第1Pは立ち上がり1分に先制点を奪うなど優勢に試合を進めたが、第2P以降劣勢に立たされた。
「絶対的な守護神」(腰越雅敬コーチ)というGK小野田拓人(3年・清水高出)を中心に堅守を誇ってきただけに小野田は「焦りはなかったが、悪い流れを止められなかった」と悔やむ。

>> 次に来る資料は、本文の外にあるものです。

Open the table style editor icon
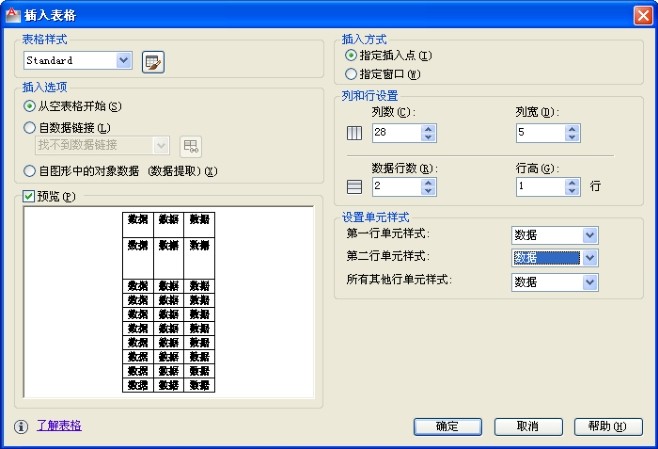The width and height of the screenshot is (658, 449). point(153,61)
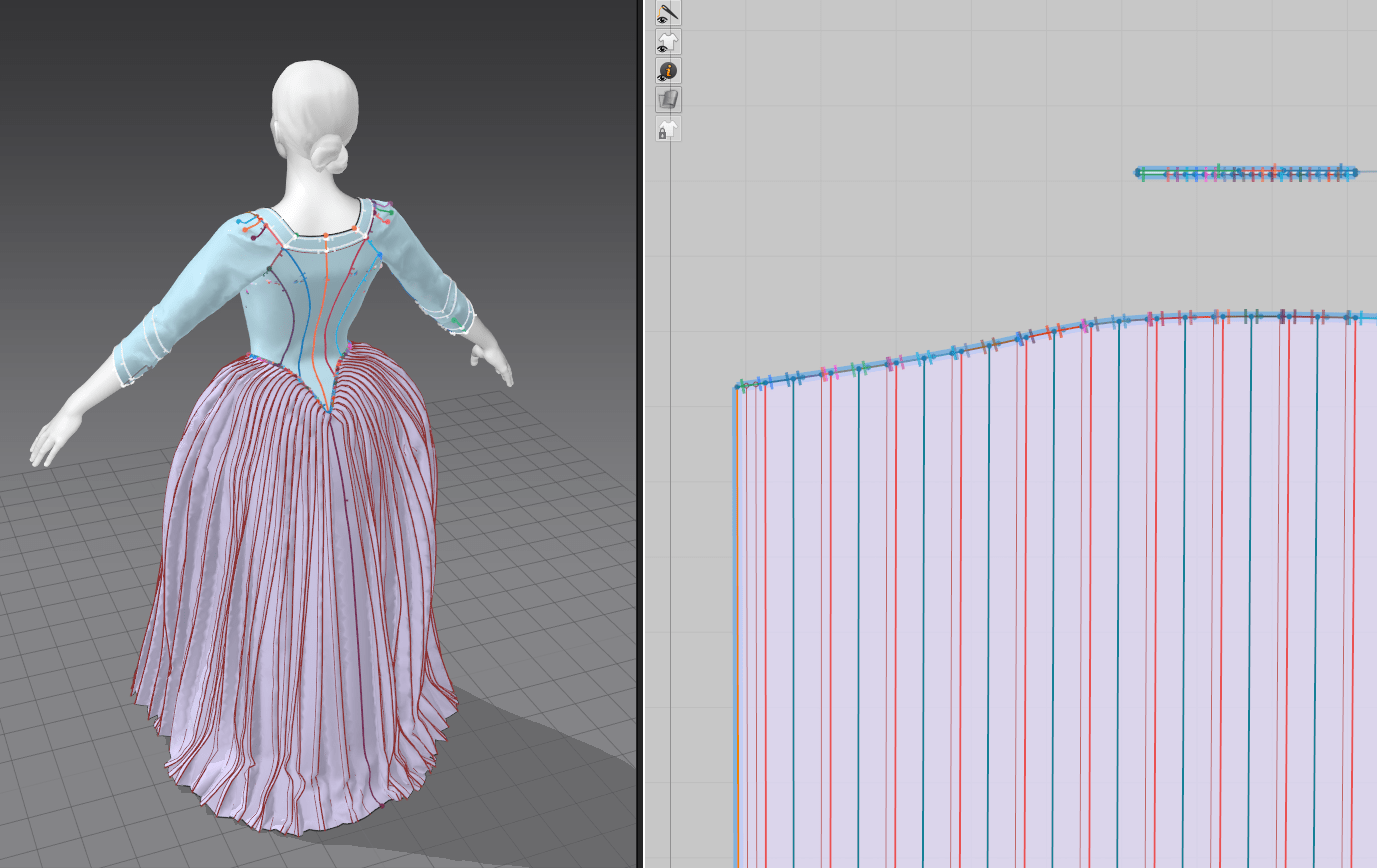Click left endpoint of the waistband strip
This screenshot has height=868, width=1377.
pos(1138,173)
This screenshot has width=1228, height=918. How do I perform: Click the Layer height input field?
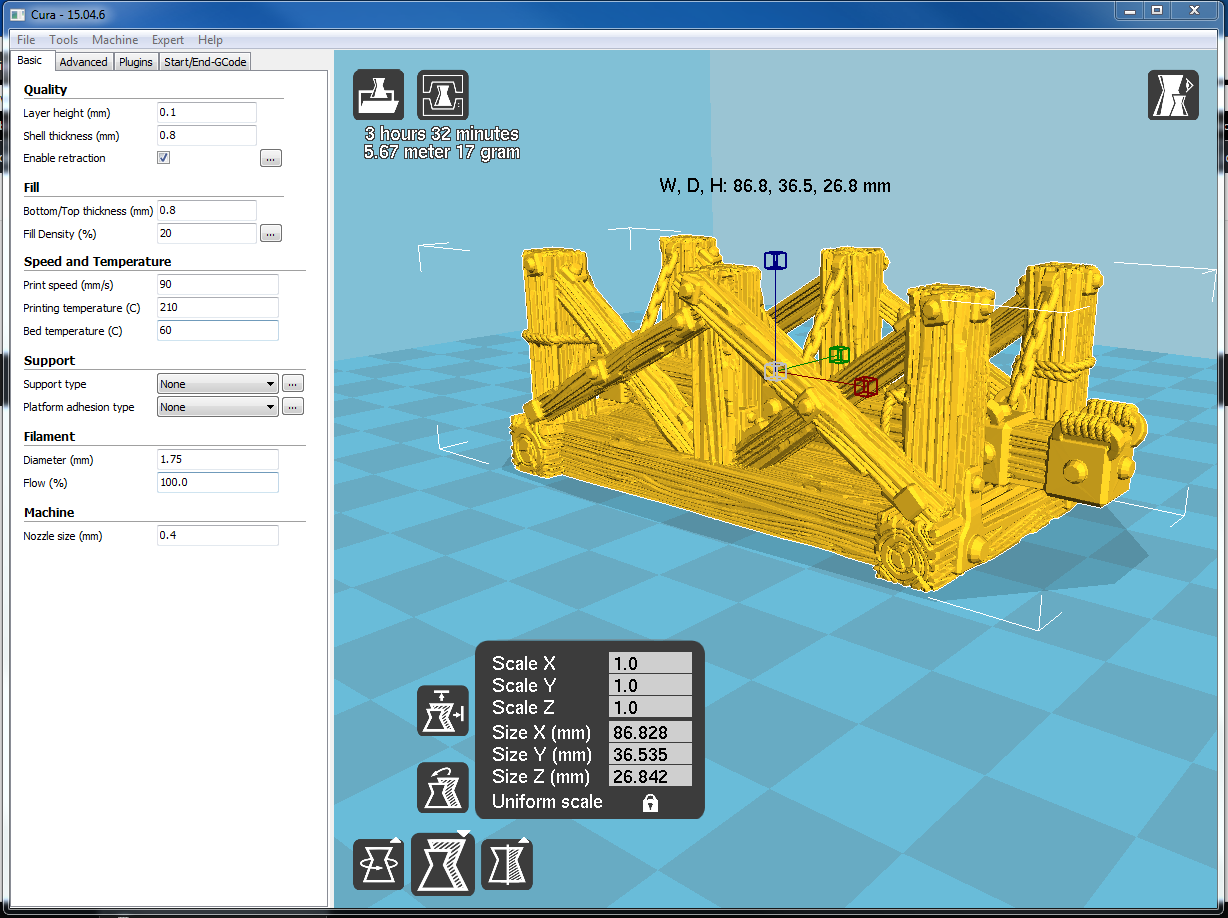click(x=207, y=113)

3位決定戦は昨年の決勝と同じ顔合わせに。小野田は「4年生とプレーできる最後の試合。勝って終わりたい」と気持ちを切り替えた。
立ち上がり失点ペースつかめず 関西大
○…初優勝を狙っていた関西大だが、早大のスピードと堅守に阻まれ、2年連続の決勝進出を逃した。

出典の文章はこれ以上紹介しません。